I haven't been working on this particular problem for hours, I have been working on the entire assignment for hours and I think that I am starting to blend everything together.
 


ash25 said:
I haven't been working on this particular problem for hours, I have been working on the entire assignment for hours and I think that I am starting to blend everything together.

Here at the PF, you must show some effort in order to receive tutorial help. What other similar questions have you been working on, and how did you solve them?
 


This is one of the first problems that I completed from this long assignment.


The equations y=-x^2 and y=-x+5 have no real solutions in common.
Proof:Suppose the 2 equations y=-x^2+2x+2 and y=-x+5 have at least one real solution,c.
→ -c^2+2c+2=-c+5
→c^2-3c+3=0
→c=(3±√(9-12))/2 not real
this is a contradiction therefore the 2 equations y=-x^2+2x+2 and y=-x=5 have no real solutions in common
 


Well, the method i would use to solve this problem is;

Proof it by contradiction.

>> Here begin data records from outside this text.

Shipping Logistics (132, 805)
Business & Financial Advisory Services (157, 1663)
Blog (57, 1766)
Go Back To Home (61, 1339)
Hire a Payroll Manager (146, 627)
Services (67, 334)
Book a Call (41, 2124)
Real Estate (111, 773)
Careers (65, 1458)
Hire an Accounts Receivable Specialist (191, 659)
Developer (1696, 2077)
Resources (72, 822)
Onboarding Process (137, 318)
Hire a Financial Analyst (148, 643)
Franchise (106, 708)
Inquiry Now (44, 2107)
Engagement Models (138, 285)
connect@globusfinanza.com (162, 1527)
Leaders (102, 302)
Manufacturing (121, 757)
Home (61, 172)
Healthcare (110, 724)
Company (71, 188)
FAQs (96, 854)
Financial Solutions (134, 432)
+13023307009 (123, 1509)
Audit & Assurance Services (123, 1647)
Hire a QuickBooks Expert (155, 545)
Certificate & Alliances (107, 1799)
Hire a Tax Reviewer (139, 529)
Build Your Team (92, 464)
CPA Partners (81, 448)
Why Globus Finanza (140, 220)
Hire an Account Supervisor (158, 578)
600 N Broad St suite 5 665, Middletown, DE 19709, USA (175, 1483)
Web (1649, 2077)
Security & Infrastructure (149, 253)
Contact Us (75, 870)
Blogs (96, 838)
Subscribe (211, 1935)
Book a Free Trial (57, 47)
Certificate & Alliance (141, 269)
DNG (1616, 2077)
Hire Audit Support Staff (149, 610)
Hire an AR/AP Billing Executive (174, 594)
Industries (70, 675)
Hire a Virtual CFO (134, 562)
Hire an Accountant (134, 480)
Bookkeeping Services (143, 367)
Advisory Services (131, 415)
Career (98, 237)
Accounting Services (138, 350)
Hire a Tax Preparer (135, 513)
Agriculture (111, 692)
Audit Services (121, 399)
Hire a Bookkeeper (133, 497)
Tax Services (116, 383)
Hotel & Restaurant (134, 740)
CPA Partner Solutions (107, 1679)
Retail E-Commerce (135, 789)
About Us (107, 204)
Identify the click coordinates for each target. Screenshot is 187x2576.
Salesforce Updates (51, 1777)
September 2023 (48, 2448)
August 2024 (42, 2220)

Just assume that it is correct, and then try to prove that the statement is true. If you arrive at a contradiction, you know that your original statement is true - that they're different from each other. You can do it like this;

sq(r)+sq(s)=sq(r+s)
Raise both sides of the equation to power 2;
(sq(r)+sq(s))^2=sq(r+s)^2
Which gives you;
s+r+2sq(s)sq(r)=s+r
And since you have that both r and s are positive, obviously it follows that;
s+r+2sq(s)sq(r)>s+r --> sq(r)+sq(s)≠sq(r+s)

cheers :P
 


Thank you very much! My head can now stop hurting! :) I knew I was over thinking this problem I really appreciate your time! Thanks again!